In questi anni si sta mettendo sotto la lente di ingrandimento l’effettivo valore dei servizi che si occupano di persone adulte con disabilità. E’ questo un pensiero, una direzione, che può spaventare chi in questi servizi lavora, come a dire che tutto ciò che quotidianamente si fa non ha valore, o lo perderà a breve. 

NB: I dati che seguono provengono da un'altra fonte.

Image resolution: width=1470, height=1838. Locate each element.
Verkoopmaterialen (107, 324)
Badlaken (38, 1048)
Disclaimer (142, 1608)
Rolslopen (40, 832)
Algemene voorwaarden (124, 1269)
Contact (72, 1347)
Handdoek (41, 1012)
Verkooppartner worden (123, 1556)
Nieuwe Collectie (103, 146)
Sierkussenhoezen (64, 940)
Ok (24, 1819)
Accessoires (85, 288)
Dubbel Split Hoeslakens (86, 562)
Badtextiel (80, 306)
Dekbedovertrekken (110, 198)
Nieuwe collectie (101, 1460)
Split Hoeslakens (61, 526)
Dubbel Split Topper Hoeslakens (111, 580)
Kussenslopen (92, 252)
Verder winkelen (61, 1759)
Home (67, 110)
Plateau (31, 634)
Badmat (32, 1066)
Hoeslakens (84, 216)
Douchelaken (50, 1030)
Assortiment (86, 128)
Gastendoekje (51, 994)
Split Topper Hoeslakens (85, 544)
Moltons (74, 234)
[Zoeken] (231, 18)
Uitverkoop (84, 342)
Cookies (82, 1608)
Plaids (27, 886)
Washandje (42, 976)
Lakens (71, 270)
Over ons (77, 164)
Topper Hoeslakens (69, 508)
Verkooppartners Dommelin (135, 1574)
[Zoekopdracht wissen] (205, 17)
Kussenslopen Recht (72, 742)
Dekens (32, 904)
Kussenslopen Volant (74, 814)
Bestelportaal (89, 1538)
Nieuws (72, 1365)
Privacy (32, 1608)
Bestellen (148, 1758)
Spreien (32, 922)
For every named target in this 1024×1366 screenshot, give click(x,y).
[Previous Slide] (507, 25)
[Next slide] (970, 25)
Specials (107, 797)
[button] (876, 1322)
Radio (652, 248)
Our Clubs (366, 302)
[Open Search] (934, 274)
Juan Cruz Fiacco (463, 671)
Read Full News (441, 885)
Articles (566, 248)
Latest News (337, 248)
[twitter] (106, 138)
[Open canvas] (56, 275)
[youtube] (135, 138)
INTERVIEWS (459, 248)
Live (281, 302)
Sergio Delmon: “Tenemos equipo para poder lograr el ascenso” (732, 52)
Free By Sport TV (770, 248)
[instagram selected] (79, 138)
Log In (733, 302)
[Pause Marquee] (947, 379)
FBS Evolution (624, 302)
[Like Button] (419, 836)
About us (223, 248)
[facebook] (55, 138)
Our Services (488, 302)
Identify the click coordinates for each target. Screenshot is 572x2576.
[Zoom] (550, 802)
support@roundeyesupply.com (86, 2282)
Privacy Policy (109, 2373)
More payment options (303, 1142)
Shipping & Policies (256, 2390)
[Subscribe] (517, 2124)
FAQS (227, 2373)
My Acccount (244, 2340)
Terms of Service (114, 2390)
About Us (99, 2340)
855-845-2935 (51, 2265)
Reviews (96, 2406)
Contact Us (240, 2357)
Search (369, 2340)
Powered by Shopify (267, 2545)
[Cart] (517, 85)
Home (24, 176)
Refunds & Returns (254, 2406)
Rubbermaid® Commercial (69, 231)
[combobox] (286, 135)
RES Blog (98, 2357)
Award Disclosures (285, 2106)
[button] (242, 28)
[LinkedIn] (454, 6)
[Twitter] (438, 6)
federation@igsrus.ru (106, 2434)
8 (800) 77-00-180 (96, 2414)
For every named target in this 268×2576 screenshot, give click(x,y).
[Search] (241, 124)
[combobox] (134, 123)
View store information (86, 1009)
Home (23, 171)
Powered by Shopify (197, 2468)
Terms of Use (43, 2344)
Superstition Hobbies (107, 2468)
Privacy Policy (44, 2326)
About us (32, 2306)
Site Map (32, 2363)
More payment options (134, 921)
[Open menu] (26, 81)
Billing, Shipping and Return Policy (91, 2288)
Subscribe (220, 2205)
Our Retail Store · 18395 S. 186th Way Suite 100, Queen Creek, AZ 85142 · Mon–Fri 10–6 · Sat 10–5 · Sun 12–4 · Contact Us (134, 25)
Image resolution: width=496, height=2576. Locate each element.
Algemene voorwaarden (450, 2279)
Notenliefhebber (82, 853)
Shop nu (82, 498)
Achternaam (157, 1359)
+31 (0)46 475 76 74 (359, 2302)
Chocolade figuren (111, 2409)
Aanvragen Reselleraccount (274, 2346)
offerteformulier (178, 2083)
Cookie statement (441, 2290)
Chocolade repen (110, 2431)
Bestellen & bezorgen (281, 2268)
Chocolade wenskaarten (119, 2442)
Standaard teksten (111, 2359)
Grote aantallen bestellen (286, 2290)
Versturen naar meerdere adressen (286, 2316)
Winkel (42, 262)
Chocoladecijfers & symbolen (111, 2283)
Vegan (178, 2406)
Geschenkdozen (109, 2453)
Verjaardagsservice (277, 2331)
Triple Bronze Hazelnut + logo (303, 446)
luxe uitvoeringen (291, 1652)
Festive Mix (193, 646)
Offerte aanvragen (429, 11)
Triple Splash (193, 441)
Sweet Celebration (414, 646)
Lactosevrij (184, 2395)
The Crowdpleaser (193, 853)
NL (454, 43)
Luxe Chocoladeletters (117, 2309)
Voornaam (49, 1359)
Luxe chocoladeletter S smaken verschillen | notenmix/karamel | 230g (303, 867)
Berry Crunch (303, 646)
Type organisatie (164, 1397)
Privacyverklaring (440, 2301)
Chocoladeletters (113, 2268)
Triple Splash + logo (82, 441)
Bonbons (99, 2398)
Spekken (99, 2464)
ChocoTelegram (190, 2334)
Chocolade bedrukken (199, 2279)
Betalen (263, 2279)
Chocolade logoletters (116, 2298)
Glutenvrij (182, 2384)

Nelle riflessioni che come Associazione Metas stiamo facendo nell’accompagnare lo sviluppo dei servizi educativi, emerge la convinzione che questi ragionamenti siano sacrosanti e legittimi se visti dal punto di vista delle persone con disabilità e delle loro famiglie, perché sacrosanto e legittimo è il diritto di pensare alle vite di cui questi servizi, e il personale educativo che ci lavora, si occupano come vite che vanno oltre le esperienze educative che si possono proporre dalle 9 alle 16, dal lunedì al venerdì. 

Una vita di per sè è molto oltre ed è fatta di diritto all’autodeterminazione, alla scelta, all’avere aspettative, desideri e bisogni personalmente significativi e non eterodeterminati da quelli che, anche non volendolo, rimangono essere i vincoli materiali dei servizi. Siamo quindi in linea con quello che gli ormai consolidati studi sulla Qualità di Vita stanno sostenendo e diffondendo da anni.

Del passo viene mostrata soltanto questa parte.